#### Task objective
The records follow. Count the lines holding "section" and give only the number.
┄┄┄┄┄┄
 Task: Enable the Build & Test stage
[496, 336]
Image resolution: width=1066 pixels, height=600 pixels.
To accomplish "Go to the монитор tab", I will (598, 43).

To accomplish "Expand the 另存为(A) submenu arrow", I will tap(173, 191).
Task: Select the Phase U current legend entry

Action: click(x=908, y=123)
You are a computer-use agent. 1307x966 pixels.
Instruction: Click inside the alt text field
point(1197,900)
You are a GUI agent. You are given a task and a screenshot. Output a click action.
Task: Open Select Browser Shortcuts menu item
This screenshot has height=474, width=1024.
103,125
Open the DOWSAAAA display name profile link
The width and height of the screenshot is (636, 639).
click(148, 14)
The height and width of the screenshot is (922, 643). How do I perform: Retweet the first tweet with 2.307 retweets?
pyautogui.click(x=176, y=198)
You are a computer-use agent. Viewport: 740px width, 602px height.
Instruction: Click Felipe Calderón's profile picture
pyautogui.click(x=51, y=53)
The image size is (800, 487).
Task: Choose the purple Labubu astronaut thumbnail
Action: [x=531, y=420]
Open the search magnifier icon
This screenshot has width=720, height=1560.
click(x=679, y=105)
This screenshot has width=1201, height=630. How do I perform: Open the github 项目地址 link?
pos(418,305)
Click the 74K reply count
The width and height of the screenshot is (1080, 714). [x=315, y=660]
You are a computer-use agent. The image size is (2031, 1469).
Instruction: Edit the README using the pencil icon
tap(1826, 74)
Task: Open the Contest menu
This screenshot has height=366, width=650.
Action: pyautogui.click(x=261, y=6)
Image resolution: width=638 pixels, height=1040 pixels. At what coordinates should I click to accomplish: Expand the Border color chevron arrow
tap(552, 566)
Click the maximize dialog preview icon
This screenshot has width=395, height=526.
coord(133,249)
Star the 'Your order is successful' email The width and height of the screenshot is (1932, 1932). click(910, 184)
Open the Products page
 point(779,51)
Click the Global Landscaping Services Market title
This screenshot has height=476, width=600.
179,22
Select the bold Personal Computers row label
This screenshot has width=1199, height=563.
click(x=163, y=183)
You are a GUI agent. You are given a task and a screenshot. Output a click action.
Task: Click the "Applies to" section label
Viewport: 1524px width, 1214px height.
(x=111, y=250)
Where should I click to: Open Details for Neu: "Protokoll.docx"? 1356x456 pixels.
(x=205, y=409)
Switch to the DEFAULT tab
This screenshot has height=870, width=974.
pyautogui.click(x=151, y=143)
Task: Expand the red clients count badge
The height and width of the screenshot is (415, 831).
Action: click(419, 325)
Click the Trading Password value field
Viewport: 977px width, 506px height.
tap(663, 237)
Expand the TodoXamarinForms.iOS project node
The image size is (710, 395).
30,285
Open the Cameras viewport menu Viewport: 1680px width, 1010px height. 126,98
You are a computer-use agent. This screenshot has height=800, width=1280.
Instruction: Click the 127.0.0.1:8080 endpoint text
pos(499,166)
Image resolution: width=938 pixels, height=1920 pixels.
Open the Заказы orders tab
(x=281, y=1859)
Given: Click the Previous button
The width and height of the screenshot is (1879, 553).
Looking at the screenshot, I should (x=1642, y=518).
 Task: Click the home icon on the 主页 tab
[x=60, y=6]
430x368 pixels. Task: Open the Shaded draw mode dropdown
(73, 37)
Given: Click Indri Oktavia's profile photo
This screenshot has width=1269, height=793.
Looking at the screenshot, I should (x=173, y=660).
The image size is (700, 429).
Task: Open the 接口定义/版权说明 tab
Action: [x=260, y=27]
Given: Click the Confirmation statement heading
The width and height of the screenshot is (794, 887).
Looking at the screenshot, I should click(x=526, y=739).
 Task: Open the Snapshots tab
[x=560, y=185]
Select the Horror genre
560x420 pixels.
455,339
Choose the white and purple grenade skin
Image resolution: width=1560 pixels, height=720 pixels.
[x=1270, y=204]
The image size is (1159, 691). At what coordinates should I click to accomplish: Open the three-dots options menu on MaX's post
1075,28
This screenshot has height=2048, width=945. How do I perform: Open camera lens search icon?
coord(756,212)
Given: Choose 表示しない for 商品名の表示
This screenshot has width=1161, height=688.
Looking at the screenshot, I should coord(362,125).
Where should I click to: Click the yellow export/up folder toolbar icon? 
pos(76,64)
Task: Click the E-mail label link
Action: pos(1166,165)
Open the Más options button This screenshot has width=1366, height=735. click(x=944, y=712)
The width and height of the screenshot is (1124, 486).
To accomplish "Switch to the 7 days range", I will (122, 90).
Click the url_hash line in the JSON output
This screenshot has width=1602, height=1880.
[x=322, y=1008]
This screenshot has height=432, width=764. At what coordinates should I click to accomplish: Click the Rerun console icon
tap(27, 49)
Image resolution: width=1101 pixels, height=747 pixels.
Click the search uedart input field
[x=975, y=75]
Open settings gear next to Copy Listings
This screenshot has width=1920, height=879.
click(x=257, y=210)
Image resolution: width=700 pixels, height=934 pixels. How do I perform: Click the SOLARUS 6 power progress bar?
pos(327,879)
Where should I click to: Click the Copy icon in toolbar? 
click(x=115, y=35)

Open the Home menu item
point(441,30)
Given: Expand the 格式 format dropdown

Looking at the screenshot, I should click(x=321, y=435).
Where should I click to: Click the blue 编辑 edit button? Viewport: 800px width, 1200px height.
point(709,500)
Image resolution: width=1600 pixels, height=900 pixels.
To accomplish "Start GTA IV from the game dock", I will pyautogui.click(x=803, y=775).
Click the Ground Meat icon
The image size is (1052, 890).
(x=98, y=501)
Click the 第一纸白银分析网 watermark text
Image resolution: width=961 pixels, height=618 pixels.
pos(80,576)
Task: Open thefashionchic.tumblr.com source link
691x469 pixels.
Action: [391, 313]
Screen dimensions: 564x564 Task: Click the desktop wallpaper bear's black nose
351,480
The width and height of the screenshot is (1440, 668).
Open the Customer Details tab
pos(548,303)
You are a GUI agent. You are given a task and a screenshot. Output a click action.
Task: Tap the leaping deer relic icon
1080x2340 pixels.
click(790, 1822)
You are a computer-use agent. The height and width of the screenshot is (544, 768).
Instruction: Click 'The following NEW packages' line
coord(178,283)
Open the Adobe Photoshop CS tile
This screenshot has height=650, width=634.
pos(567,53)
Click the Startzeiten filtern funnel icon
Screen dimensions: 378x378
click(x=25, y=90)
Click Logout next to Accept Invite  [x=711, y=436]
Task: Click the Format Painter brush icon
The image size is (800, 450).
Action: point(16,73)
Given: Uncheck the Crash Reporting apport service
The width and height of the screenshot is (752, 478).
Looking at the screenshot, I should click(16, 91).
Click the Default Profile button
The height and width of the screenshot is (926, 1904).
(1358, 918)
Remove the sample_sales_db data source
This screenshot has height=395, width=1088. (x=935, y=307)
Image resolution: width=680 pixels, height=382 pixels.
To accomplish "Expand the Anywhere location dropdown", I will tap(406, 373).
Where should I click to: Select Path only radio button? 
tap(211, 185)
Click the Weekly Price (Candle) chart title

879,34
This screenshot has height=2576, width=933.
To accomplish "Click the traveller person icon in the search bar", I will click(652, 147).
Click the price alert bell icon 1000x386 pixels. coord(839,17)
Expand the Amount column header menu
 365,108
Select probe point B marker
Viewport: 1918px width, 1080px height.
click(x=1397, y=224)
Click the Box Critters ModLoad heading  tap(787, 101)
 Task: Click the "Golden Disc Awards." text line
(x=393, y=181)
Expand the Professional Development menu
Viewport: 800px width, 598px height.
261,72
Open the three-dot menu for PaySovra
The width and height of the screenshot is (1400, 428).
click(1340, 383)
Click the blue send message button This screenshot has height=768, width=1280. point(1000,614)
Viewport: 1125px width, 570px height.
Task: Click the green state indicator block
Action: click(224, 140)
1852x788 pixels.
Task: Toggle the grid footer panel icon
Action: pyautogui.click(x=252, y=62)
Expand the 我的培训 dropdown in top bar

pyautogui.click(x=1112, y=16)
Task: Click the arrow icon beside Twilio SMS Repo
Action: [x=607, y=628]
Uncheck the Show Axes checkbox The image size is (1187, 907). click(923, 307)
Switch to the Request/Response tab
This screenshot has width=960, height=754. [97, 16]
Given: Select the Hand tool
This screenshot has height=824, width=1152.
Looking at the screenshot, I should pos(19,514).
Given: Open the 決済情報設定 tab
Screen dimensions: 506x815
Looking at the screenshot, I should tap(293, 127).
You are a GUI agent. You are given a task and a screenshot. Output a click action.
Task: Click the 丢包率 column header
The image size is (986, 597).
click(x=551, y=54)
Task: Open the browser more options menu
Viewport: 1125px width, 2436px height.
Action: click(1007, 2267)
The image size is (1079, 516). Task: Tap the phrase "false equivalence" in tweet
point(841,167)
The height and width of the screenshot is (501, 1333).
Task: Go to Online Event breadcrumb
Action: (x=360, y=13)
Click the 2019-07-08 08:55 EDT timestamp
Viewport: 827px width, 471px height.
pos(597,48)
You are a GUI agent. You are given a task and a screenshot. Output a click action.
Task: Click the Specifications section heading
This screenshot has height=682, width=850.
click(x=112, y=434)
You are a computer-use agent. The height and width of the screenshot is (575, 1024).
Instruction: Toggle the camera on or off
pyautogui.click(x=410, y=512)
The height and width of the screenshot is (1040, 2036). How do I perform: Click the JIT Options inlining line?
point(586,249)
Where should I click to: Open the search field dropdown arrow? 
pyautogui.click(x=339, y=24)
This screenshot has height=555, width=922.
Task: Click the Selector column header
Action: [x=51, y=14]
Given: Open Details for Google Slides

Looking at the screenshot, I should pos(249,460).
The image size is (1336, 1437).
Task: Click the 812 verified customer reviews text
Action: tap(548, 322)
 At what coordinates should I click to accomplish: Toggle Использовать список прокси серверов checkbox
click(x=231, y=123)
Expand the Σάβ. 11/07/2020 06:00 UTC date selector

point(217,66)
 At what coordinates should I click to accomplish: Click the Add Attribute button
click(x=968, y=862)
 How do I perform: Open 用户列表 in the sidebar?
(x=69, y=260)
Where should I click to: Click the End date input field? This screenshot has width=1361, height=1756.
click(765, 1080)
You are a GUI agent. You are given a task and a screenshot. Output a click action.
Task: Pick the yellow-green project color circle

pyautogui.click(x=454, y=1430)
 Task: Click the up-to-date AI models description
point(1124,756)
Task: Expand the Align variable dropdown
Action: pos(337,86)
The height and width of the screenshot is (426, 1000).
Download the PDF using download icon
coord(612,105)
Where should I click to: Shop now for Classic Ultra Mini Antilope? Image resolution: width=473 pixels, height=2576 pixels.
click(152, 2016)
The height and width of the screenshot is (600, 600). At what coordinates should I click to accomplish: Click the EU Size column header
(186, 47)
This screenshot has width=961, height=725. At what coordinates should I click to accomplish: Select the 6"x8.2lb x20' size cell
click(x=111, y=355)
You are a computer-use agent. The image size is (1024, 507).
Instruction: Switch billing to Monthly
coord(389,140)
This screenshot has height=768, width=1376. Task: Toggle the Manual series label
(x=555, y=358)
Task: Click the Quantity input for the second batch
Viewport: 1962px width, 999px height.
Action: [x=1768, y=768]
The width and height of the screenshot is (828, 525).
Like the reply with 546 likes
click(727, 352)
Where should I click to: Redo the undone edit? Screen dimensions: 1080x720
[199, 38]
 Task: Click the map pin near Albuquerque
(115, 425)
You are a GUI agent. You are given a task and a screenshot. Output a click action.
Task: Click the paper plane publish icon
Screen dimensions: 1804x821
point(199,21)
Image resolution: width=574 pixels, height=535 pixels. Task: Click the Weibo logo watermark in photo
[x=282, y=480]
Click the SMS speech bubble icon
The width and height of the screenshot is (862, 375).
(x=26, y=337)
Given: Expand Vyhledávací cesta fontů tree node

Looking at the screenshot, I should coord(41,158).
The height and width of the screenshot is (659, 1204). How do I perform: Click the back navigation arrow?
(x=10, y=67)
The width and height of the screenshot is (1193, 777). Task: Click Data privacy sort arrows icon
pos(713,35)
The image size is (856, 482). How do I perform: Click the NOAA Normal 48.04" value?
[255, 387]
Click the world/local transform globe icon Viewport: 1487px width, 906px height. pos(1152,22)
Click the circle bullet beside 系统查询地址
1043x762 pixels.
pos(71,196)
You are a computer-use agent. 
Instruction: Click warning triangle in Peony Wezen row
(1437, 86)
┄┄┄┄┄┄
#### Answer to the exercise
2